Le 3 juillet 2025, Sylvia et Noureddin Bongo ont choisi de briser le silence. Ce qu’ils disent n’est ni une ligne de défense, ni une posture politique, ni même une opération de communication. C’est un cri. Un cri contre la torture, contre l’humiliation, contre le vol. Un cri contre l’effacement.

 Ils ne cherchent pas à convaincre, mais à témoigner. Et cette parole dérange, car elle éclaire ce que beaucoup préfèrent laisser dans l’ombre. Dans ce communiqué, ils nomment, accusent, dénoncent. Et surtout, ils avancent des preuves glaçantes.Ce n’est ni une rumeur, ni une exagération. C’est un fait brut. Une fracture. Car ce qui se joue ici n’est pas le sort d’une ancienne Première Dame. C’est le destin même de notre société. Ce qui se joue ici, ce n’est pas Sylvia Bongo. C’est nous.

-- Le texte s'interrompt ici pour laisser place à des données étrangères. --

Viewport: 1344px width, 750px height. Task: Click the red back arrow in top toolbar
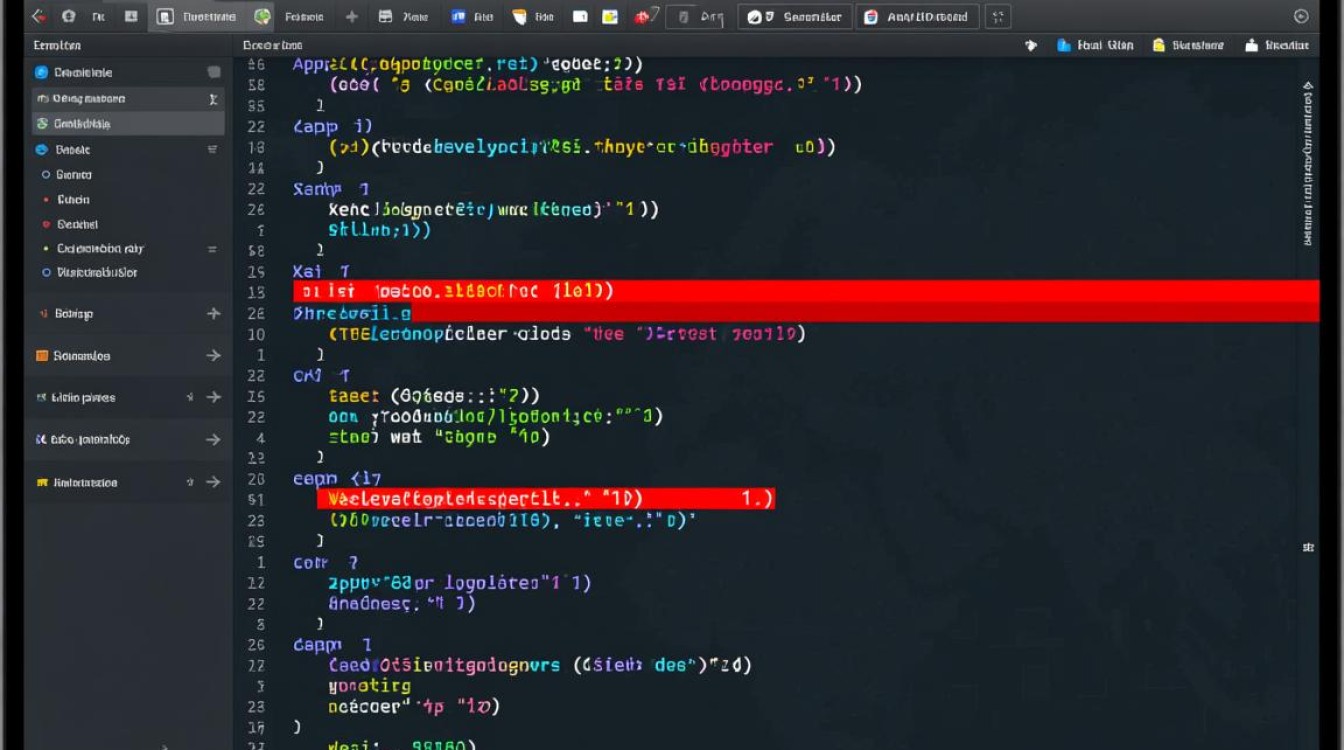38,16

Le sous-sol du palais Rénovation

Sylvia Bongo a été enfermée dans un sous-sol, six étages sous le palais présidentiel, juste au-dessus des appartements occupés par Brice Oligui Nguema. Ce n’était ni une prison, ni une maison d’arrêt. C’était un tombeau institutionnel, qui rappelle les pratiques les plus sinistres des dictatures africaines, comme celle du colonel Mengistu, qui fit enterrer l’empereur Hailé Sélassié sous son propre bureau . Un lieu de non-droit. Sylvia Bongo y fut ensevelie vivante, aux côtés de son fils Noureddin.On l’a scotchée sur une chaise. On lui a bâillonné la bouche. On l’a forcée à assister aux sévices infligés à son fils. Jalil parle d’électrocutions. Noureddin évoque des tortures physiques, des humiliations quotidiennes. Il ne s’agissait pas de juger, mais d’écraser. Et certains ont osé appeler cela une "procédure".

« On reconnaît le degré de civilisation d’une nation à la manière dont elle traite ses prisonniers » , écrivait Dostoïevski. Que dit cela de nous ?

Rapine et butin

À la torture a succédé le pillage. Le vol des biens. Les comptes ont été vidés, les maisons investies, les entreprises confisquées. Tout cela sans aucun jugement. Sans le moindre cadre légal. Uniquement des ordres, des pressions, des intimidations. 

Aujourd’hui, qui profite de ces biens ? Où sont les documents ? Où est la transparence ? Tout est opaque. Tout est douteux. Et pourtant, chacun sait. Chacun murmure. Chacun se tait. Par intérêt. Par lâcheté.« Le vol est encore plus grave lorsqu’il est commis au nom du peuple », écrivait Victor Hugo. Et c’est bien ce que nous vivons.

Ce que le procès aurait dû être

Un procès, un vrai, aurait permis de comprendre. De juger sans haine. D’appliquer le droit avec méthode. D’établir les faits. Mais ce procès, personne n’en a voulu. Pas même Brice Oligui Nguema, qui affirmait pourtant sur France 24 que le dossier comportait des preuves. Il aurait révélé trop de vérités, mis en lumière trop de complicités. Alors, on a préféré le silence. L’obscurité. La brutalité.

« Le mensonge tue plus sûrement que le poison »,  écrivait Hannah  Arendt . Ici, il tue le Gabon.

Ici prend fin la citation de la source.